Nature has optimised our bodies according to the earth’s rotation on its axis and has taken place over thousands of years of evolution. Going to sleep when it is dark and waking up when the sun rises is a part of this optimisation. Though we haven’t fully understood why we sleep, what we do know is that this is very important for the proper functioning of our brain. In the words of prominent sleep researcher J. A. Hobson, “sleep is of the brain, by the brain, and for the brain.” Sleep is believed to be important for memory storage and consolidation. A recent study at the University of Rochester showed that the brain has a lymphatic system, which is like a plumbing system that sanitises the brain during sleep by flushing out the toxins accumulated during waking hours. One of these toxins is beta-amyloid that is responsible for causing Alzheimer’s disease.
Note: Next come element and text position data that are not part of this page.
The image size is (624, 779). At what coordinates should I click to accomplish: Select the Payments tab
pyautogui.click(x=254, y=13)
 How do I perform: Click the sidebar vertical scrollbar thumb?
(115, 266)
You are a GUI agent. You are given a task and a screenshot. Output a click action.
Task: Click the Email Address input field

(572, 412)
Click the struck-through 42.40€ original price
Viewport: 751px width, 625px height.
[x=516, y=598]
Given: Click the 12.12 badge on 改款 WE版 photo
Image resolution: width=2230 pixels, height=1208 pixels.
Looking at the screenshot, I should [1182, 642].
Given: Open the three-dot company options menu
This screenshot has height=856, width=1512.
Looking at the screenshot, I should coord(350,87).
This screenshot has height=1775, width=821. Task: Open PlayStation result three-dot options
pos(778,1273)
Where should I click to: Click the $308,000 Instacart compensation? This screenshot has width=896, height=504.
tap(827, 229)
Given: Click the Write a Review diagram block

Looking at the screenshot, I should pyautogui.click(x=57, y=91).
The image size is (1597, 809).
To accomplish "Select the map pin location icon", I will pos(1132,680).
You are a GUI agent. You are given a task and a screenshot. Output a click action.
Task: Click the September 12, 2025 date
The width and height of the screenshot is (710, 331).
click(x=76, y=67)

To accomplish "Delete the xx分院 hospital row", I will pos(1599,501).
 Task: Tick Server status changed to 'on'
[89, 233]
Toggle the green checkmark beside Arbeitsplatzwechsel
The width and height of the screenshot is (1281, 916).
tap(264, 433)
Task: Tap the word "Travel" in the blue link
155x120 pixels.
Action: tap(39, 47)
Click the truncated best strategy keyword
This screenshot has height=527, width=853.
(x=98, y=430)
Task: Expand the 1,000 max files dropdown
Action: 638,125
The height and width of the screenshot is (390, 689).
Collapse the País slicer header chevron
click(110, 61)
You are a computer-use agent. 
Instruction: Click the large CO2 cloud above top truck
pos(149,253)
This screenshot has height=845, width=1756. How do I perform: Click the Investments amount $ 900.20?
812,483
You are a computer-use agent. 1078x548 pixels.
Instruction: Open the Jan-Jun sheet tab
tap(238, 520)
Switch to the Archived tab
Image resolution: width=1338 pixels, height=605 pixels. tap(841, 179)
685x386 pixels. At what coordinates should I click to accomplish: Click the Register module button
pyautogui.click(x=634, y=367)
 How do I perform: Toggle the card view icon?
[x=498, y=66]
Though the recommended number of hours of sleep can vary from person to person depending on their genes, sex and age group, there is a consensus that a majority of adults need anywhere between 6 to 9 hours of sleep every night . Anything less than that falls in the category of sleep deprivation.
To get an idea of how important sleeping is, it has been observed that a reduction in sleep duration by one hour increases the risk of heart attack by 24 per cent. A study conducted among doctors working night-shifts in Hong Kong found that those pulling all-nighters because of their shifts had more damaged DNA than the ones working regular day shifts. The World Health Organisation (WHO) has even identified shift-work as a risk factor for cardiovascular diseases and cancer . Studies have also shown that in addition to reduced physical and mental performance, sleep deprivation and lack of quality sleep leads to obesity, diabetes, hypertension, detrimental effects on mental health, and weakening of the immune system which in turn leads to a higher susceptibility towards infections. Over time, the effects of poor sleep quality and quantity lead to reduced functional capabilities and increased used of medication.
From a public health perspective, this also means a greater burden on the healthcare system since sleep deprivation has an economic and societal cost. When our brain is not functioning at full capacity, it leads to low productivity and increased manual errors. Several industrial disasters have been attributed to drowsy workers and studies have shown that sleep-deprived drivers are at times as dangerous as drunk drivers.
Along with the amount of time we sleep, it is equally important to maintain good sleep hygiene. Experiencing frequent disturbances while sleeping and feeling extreme daytime sleepiness are indicators of poor sleep hygiene. Good sleep hygiene involves developing habits and an environment that facilitates good quality and disturbance-free sleep. This includes avoiding consumption of stimulants like caffeine before bedtime; staying away from bright lights, including that from cellphones and TV screens; and maintaining a consistent sleep schedule in a comfortable sleeping environment. So the next time you feel like pulling an all-nighter to get some work done or simply because you want to spend more time on social media, just think about the damage this will do to your body. But if you choose to get a good night’s sleep, it will mean higher productivity and better health. Sleep is the best performance enhancer that nature has provided us with, along with good nutrition and regular exercise, so let’s start giving our sleep the attention it deserves.